The Central Bank of Nigeria (CBN) has faced criticism from the Nigeria Data Protection Commission (NDPC) regarding its directive to financial institutions in the country. The NDPC deems it inappropriate for these institutions to collect personal customer data through their social media handles.
Dr. Vincent Olatunji, the National Commissioner/Chief Executive Officer of the Nigeria Data Protection Commission, expressed these concerns during an interactive program on Voice of Nigeria, held in Abuja.
According to Dr. Olatunji, the collection of such customer data amounts to a violation of citizens’ rights. He emphasized that the NDPC has the legal authority to safeguard and responsibly manage the personal data of Nigerians. The transformation of the former Nigeria Data Protection Bureau (NDPB) into a commission was made possible by an Act signed into law by President Bola Ahmed Tinubu.
With this newly acquired mandate, the commission is empowered to impose fines, enforce compliance, and even prosecute those who violate the law, whether they are individuals or organizations in the public or private sectors.
Dr. Olatunji confirmed that plans are underway to officially communicate the commission’s position on this matter to the CBN. He stated that there are established procedures and guidelines, especially when it comes to matters of public interest, rather than imposing such customer data requirements on customers without due process.
“We will formally write to CBN on that if this has to be done, there are procedures to follow especially in the case of public interest, there are guidelines to that rather than just to impose it on customers, it is not right,” Dr. Olatunji emphasized.
NDPC Advocates for Customer Data Protection Principles and Guidelines
The National Commissioner and CEO of the Nigeria Data Protection Commission (NDPC) emphasized the importance of adhering to fundamental principles when dealing with customer data protection and privacy, particularly in data processing.

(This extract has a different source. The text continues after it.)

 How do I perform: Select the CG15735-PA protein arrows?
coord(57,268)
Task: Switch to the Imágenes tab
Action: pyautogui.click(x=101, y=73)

In cases where the Central Bank of Nigeria (CBN) requires the use of such customer data for monitoring financial transactions as a regulatory measure, he stated that specific guidelines must be followed. These guidelines should include informing customers about the purpose of data collection.
However, the NDPC Commissioner expressed that ideally, the collection of such customer data should not be necessary. Existing identification measures like the National Identity Number (NIN), Bank Verification Number (BVN), and International Passport are already in place and sufficiently recognize individuals as Nigerian citizens. Therefore, requesting customers’ social media handles is completely unnecessary.
The Commissioner affirmed that unnecessary customer data should not be collected, as it goes against the principle of data minimization. The NDPC is committed to engaging with the CBN on this matter and finding the best possible solution.
Previously, the CBN had mandated financial institutions to obtain various customer data, including social media handles, email addresses, telephone numbers, and residential addresses.
The NDPC boss concluded that to raise awareness about customer data safety and privacy rights, the NDPC is actively engaging with relevant stakeholders and partners. The commission is organizing stakeholder engagements, programs, and projects, and working towards grassroots enlightenment campaigns to ensure inclusiveness.